Good. Thank you very much.
Colleagues, as much as possible I'm not seeing this as an NDP colleague, but very much trying to see it as Mr. Reid does: this could be anybody, and it's a question of members' rights.
I came from 13 years at Queen's Park, the largest province in Confederation. We didn't have this. When I got here and found out this idea of votable, I was like, “What? You mean somebody else gets to decide whether what I want to do gets put to a vote?” In large part, that's why you come here: it's to make sure you're going to have an impact.
The whole concept blows me away, and in the nearly 14 years I've been here, this is the first time it has come to rear its ugly head in saying to a member that they can't have their bill come forward.
I ask colleagues to stand back and look at it that way and not necessarily as a government or an opposition member. The appeal procedure is there for a reason. Mr. Julian has gone out of his way to remind us that no one, including government, should be able to do through the back door what they're not entitled to do through the front door. It's a basic tenet of how we do our business here.
I don't fault the analysts. They did their job. Now we have an opportunity to do our job. We're not bound by any of that. There's an appeal process for a reason, and if we take that decision today, then Ms. Malcolmson will get her full rights. If we don't, it will go to the House, or at least she has that option, and the House could say they're going to give Ms. Malcolmson her rights. The fact that we had the analysts do their job is not meant to be the end of the line.

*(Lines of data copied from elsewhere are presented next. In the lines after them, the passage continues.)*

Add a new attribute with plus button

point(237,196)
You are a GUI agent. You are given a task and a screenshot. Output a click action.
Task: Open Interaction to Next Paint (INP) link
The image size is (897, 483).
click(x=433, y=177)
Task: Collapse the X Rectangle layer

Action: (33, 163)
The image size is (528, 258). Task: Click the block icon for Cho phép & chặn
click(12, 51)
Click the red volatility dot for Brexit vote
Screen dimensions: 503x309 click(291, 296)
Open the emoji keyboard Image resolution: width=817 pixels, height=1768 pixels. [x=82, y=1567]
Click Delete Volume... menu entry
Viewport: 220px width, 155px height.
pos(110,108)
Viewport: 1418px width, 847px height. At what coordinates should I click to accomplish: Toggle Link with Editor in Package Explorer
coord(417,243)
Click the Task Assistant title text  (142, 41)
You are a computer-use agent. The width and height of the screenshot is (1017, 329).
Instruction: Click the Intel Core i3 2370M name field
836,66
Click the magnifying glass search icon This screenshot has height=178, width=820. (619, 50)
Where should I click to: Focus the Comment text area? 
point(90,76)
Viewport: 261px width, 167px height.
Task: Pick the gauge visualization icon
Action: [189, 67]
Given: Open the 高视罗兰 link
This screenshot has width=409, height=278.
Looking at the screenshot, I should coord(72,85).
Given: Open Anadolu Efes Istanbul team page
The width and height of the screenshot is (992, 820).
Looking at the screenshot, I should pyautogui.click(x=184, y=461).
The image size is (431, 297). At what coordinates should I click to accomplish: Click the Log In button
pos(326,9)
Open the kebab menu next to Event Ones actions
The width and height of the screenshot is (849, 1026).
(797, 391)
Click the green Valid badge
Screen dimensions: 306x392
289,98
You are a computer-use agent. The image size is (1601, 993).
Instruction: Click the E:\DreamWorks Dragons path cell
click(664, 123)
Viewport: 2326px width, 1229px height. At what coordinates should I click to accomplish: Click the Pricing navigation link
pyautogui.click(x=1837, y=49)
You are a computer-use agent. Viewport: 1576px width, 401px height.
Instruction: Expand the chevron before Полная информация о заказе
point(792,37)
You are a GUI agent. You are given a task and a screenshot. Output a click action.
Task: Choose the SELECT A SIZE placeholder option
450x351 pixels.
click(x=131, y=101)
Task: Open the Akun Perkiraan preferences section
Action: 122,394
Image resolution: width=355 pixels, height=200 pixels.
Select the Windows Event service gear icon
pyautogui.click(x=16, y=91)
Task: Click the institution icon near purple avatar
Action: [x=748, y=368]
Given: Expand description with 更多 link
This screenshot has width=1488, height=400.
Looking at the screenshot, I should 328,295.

I urge colleagues as much as possible to not start going back down the ugly road of deciding whose issues deserve to be debated and voted on. Each of us should have that sovereign right. Few sovereign rights are left to individual members in this system. This is one that I think collectively we need to work hard to preserve.
To round out my comments, Mr. Julian, there was a comparable bill at the subcommittee, Bill C-364, from the member for Terrebonne, and apparently they made the right decision on that one. If you take the circumstances and apply that thinking, it should leave us with a different conclusion here, which is to allow the bill to be voted on.
I ask Mr. Julian to explain quickly what that argument is from his point of view.